Two or more switches in series form a logical AND; the circuit only carries current if all switches are closed. See AND gate.

And that's it.

1 lightbulb and 1 switch connected to power, calculate the load:

Consider them to be resistors in parallel with the switch being either infinite or zero ohms. Open switch, the load is the resistor, all current flows through the resistor. Close the switch and tell me what current flows through the resistor.

I see internet examples of wiring 2 switches in parallel with a light bulb, but the parallel switches are in series with the light bulb.

GoForSmoke: ... the parallel switches are in series with the light bulb.

of course, who said something else?

If you want the mechanical switch to override the relay (only other switch) then you will need something besides a wired OR-gate made of the two. Yes, switches wired in parallel make an OR-gate.

Actually the relay controls power to the bulb and the one switch overrides power to the bulb. I would put the switch in series with the bulb since in parallel with the bulb the switch would short the power.

OP needs the switch if the ESP is not powered and then I assume the relay is open

3-way switch circuit with traveler, using a NO/NC relay and a 3-way (SPDT) manual switch is how to have a light controlled both by mcu and a manual switch.
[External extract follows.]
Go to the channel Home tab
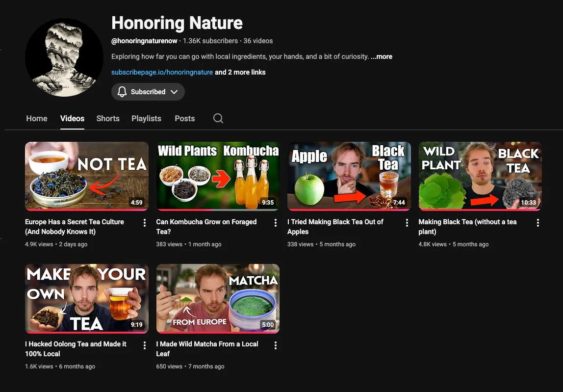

I mentioned this in post #1. Activating either mcu or manual switch toggles the state of the light. If mcu fails, it's a normal, manual light switch.

All of this other crap came about as the OP's combination of inherent distrust in the reliability of devices and the paramount importance that this one light, being the sole source of light and warmth for 10 families, means it must be 100.1% workable even when it doesn't.